Em ato no Pará, Michele chama Lula de “cachaceiro sem-vergonha”

Ela subiu o tom contra o presidente Luiz Inácio Lula da Silva (PT). Durante sua fala, ela se referiu a Lula com adjetivos ofensivos, chamando-o de “irresponsável”, “mentiroso”

A ex-primeira-dama Michelle Bolsonaro foi o principal nome entre os bolsonaristas que participaram/participam, neste domingo (3), de manifestações em pelo menos 15 capitais brasileiras em apoio ao ex-presidente Jair Bolsonaro (PL). Ela escolheu Belém (PA) como palco de seu discurso, contrariando aliados que esperavam sua presença na Avenida Paulista, em São Paulo, para representar politicamente o marido, impedido de sair de casa aos finais de semana, por ordem do ministro Alexandre de Moraes, do Supremo Tribunal Federal (STF).

Michelle discursou por volta das 11h, num evento que teve início previsto para as 8h, e subiu o tom contra o presidente Luiz Inácio Lula da Silva (PT). Durante sua fala, ela se referiu a Lula com adjetivos ofensivos, chamando-o de “irresponsável”, “mentiroso” e “cachaceiro sem-vergonha”. “Ele não é macho para assumir as suas falas”, disparou.

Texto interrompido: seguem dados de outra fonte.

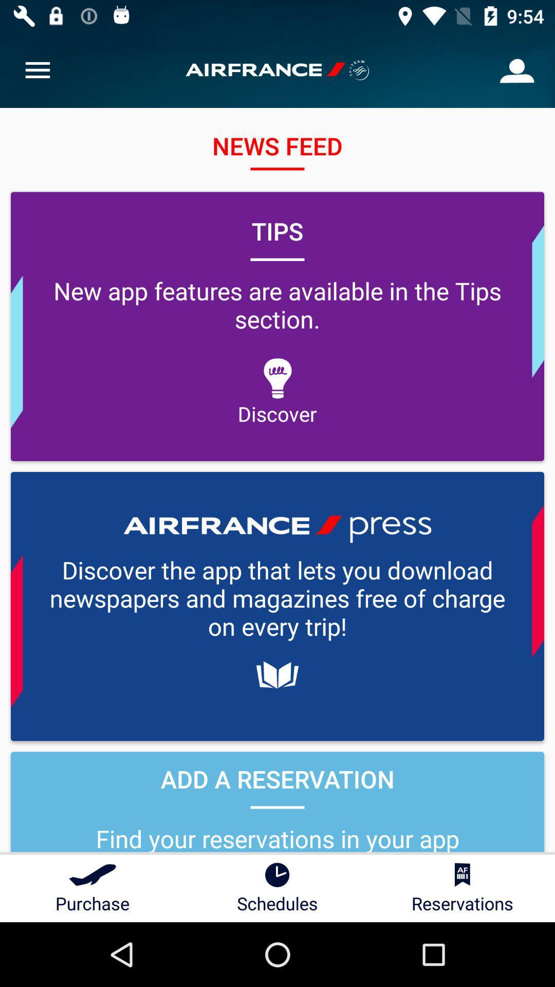  Describe the element at coordinates (92, 887) in the screenshot. I see `the purchase` at that location.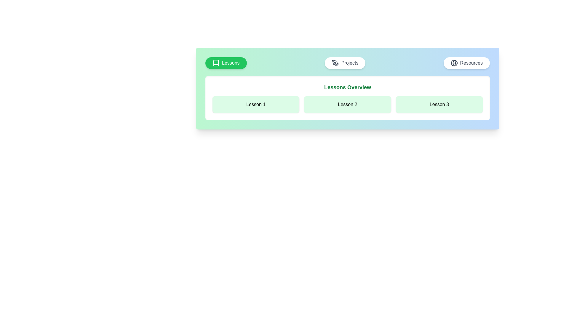 This screenshot has width=569, height=320. Describe the element at coordinates (347, 87) in the screenshot. I see `the text label reading 'Lessons Overview', which is displayed in a bold and large green font against a white background, positioned above a grid of lesson cards` at that location.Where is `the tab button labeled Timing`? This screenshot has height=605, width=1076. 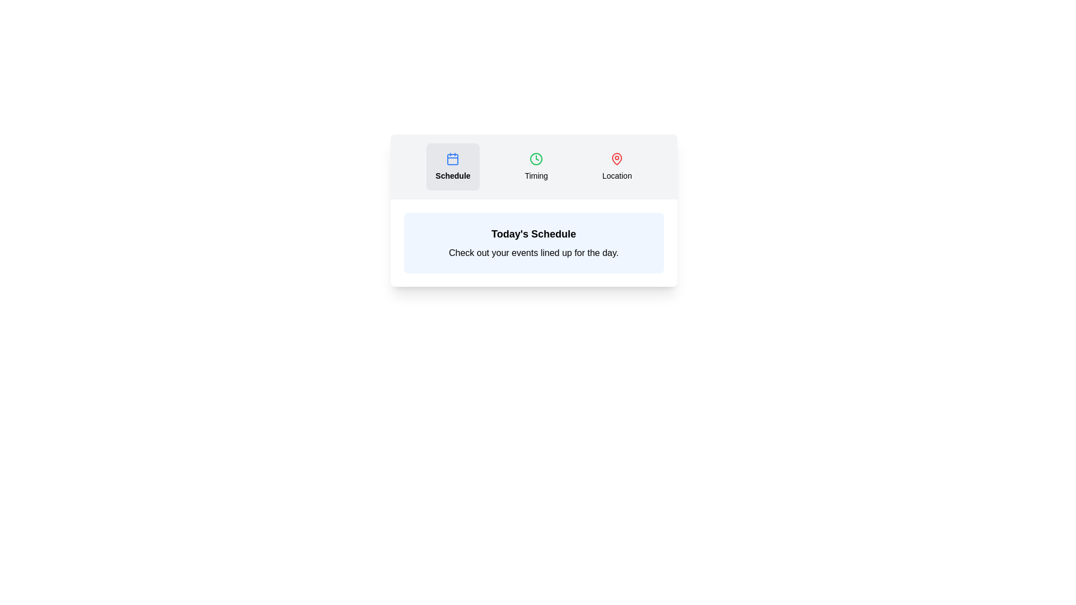 the tab button labeled Timing is located at coordinates (536, 167).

A ausência de Michelle em São Paulo gerou incômodo no entorno bolsonarista. O gesto foi interpretado por parte da militância como desarticulação política e falta de liderança no momento em que Bolsonaro, impedido de sair de casa nos fins de semana e proibido de usar redes sociais, tenta mobilizar sua base em meio a um cenário de pressão jurídica e isolamento.

As manifestações ocorreram em várias cidades do país, com destaque para os atos no Rio de Janeiro e em Brasília. Na capital fluminense, os protestos começaram pela manhã com a presença de bandeiras dos Estados Unidos e faixas com agradecimentos ao ex-presidente Donald Trump. “Vamos fazer barulho para o Trump, ele é brabo”, disse Alexandre Isquierdo, secretário estadual de Envelhecimento Saudável do Rio e aliado do pastor Silas Malafaia, ao microfone no carro de som.

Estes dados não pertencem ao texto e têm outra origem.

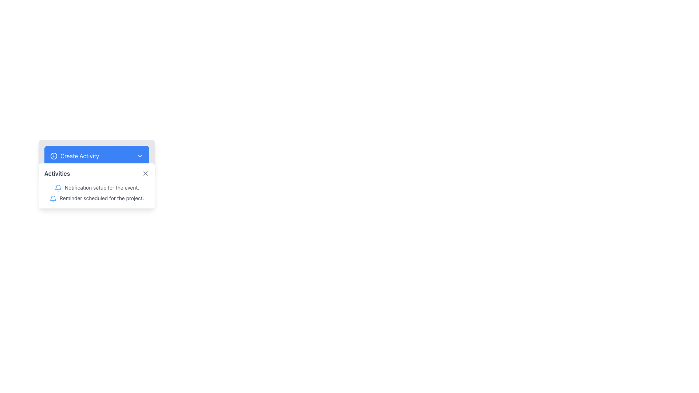 The image size is (699, 393). What do you see at coordinates (53, 155) in the screenshot?
I see `the circular SVG shape that is part of the 'Create Activity' icon, which is located at the leftmost region of the header` at bounding box center [53, 155].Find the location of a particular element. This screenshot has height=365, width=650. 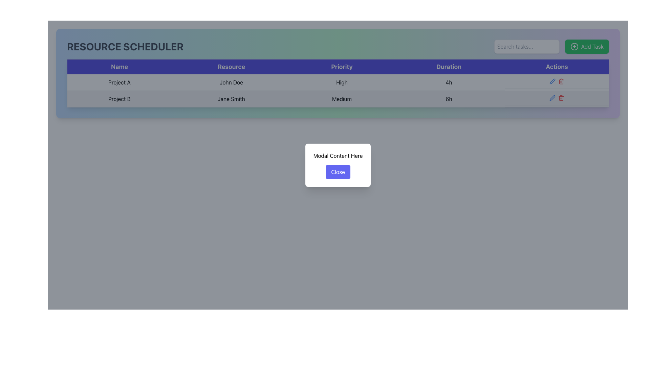

the search input field located at the top-right section of the interface, adjacent to the 'Add Task' button is located at coordinates (551, 46).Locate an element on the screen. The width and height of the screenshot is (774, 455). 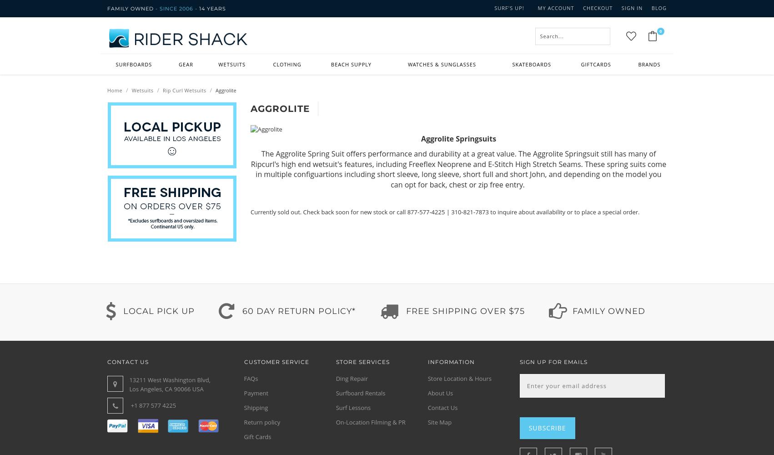
'Surf's up!' is located at coordinates (508, 8).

Cartazes com mensagens em inglês e apelos ao ex-presidente norte-americano também marcaram o tom do evento. “SOS Trump help the people of Brasil, save Bolsonaro, Bolsonaro 2026”, dizia um dos cartazes. Outros traziam frases como “Thank you Trump” e um banner com os dizeres “BolsoTrump” e “TrumpNaro”.

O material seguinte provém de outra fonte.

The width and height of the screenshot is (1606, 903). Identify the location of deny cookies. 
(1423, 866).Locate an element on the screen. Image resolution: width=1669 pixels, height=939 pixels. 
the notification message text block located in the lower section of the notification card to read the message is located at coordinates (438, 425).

Na Esplanada dos Ministérios, a deputada federal Bia Kicis (PL-DF), responsável pela organização do ato em Brasília, afirmou que a manifestação tinha como objetivo “dar voz a quem foi calado”, em alusão às restrições impostas a Bolsonaro. A ministra do STF, Alexandre de Moraes, foi o principal alvo dos manifestantes, que entoaram coros exigindo sua saída da Corte.

A deputada Carol de Toni (PL-SC), líder da minoria na Câmara, afirmou em seu discurso que “o povo derrubou Dilma e agora vai derrubar Moraes do STF”. O presidente da Câmara, Hugo Motta (Republicanos-PB), também foi criticado por não ter colocado em pauta a votação da anistia a Bolsonaro. Durante fala do senador Izalci Lucas (PL-DF), a militância reagiu com gritos de “fora, Motta”.

As manifestações deste domingo evidenciam a tentativa do bolsonarismo de reagrupar forças nas ruas, apesar do cerco judicial e da falta de consenso interno. A ausência de Bolsonaro e a dispersão de lideranças em diferentes estados, no entanto, revelam os limites da mobilização em meio às dificuldades enfrentadas pelo ex-presidente e seu grupo político.